O início da esquizofrenia tipicamente ocorre entre o final da adolescência e os meadas da terceira década de vida, sendo raro o início antes da adolescência ou na velhice. Nas mulheres pode ser mais comum um início mais tardio, e também há maior propensão a sintomas proeminentes do humor, assim como a um melhor prognóstico. São considerados fatores de bom prognóstico: o início agudo dos sintomas e o curso episódico, o início tardio da doença, a presença de fatores precipitantes, a presença de sintomas afetivos, as formas paranóide ou catatônica e um bom funcionamento social e pessoal prévio ao acometimento. De outro lado os fatores de mau prognóstico são: início precoce e insidioso dos sintomas, ausência de fatores precipitantes ou de sintomatologia de humor, a forma desorganizada e personalidade esquizóide prévia ao acometimento da doença.

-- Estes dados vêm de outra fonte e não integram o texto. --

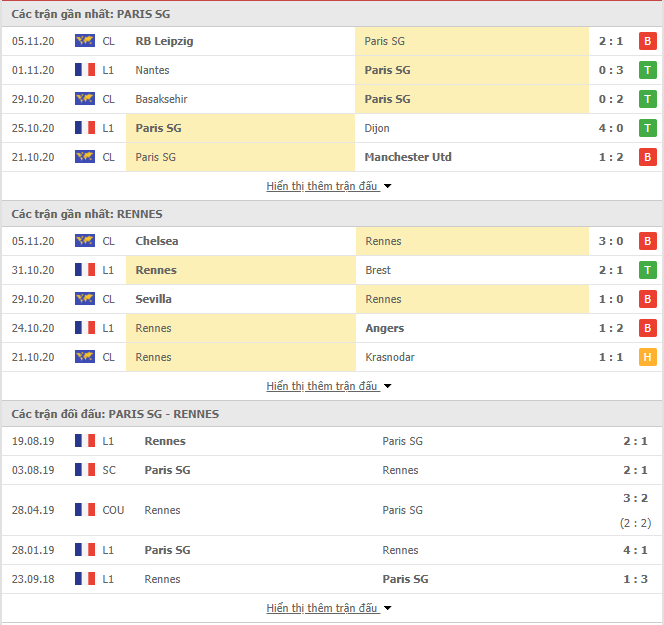Show more Rennes recent matches

[329, 386]
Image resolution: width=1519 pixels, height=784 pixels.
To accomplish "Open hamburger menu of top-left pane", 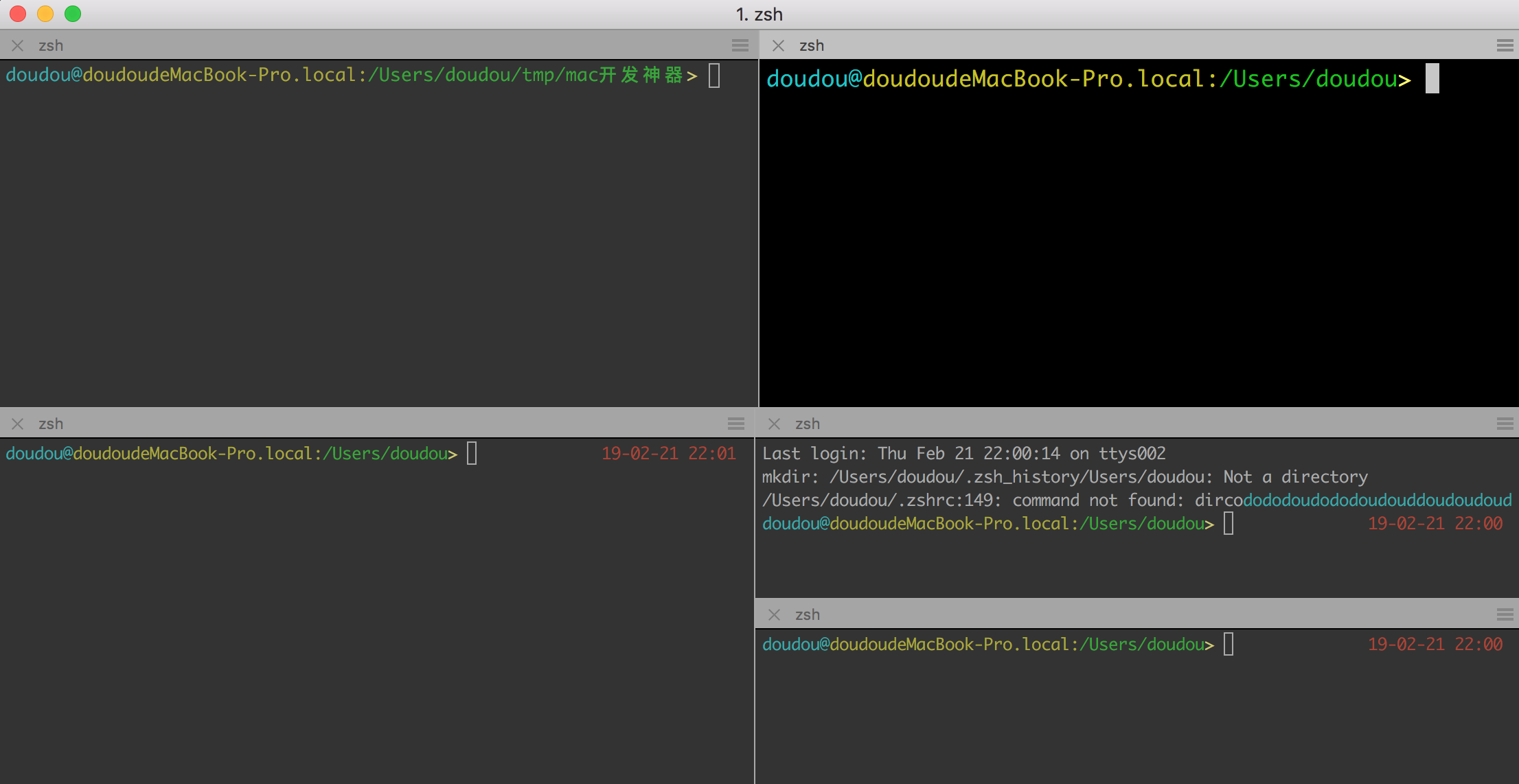I will pos(740,45).
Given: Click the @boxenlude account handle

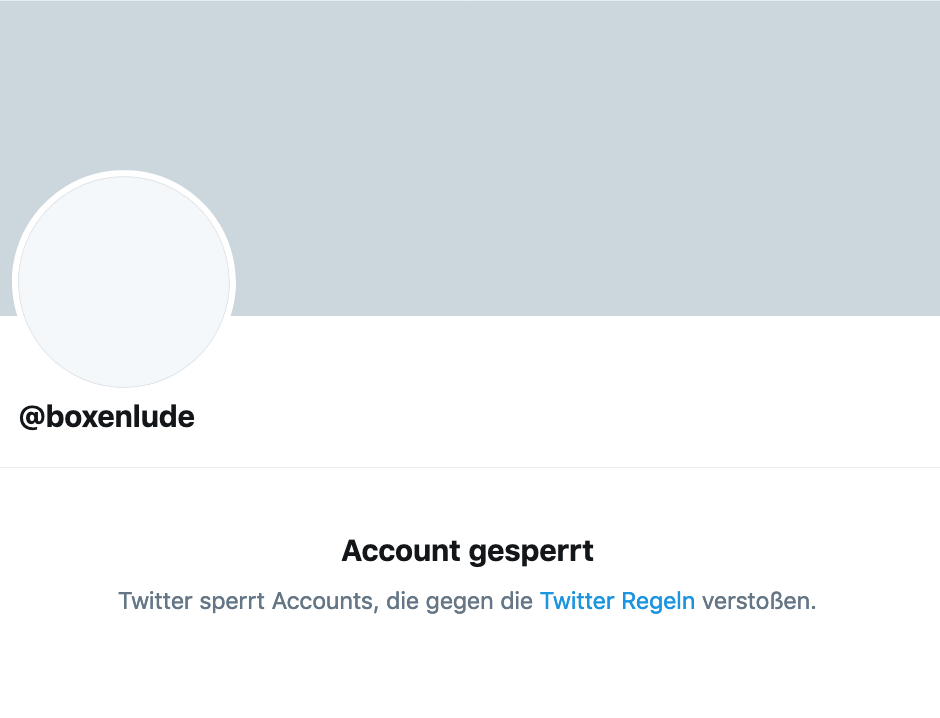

TRANSTORNOS PSICÓTICOS MAIS COMUNS POR FAIXA ETÁRIA:
Adolescência (11-18 anos) | transtornos esquizofrênicos e psicoses reativas. |
Vida Adulta (18-30 e 31-64 anos) | transtornos esquizofrênicos e psicoses reativas, na primeira etapa; transtornos afetivos ou do humor, com sintomas psicóticos, na segunda. |
Velhice (65 anos ou mais) | psicoses orgânicas (síndromes cerebrais orgânicas) e transtornos afetivos do humor (depressões). |
BIBLIOGRAFIA
1. OSÓRIO CMS, ABREU PBA, CAMOZZATO A, LOBATO MI. Psicoses. In: Duncan BB, Schmidt MI, Giugliani ERJ. Medicina Ambulatorial: Condutas Clínicas em Atenção Primária, 2a edição, capítulo 93, pág. 563-575. Editora Artes Médicas. Porto Alegre, 1996.
2. KAPLAN HI, SADOCK BJ, GREBB JA. Compêndio de Psiquiatria. Ciências do Comportamento e Psiquiatria Clínica, 7a. edição. Editora Artes Médicas. Porto Alegre, 1997.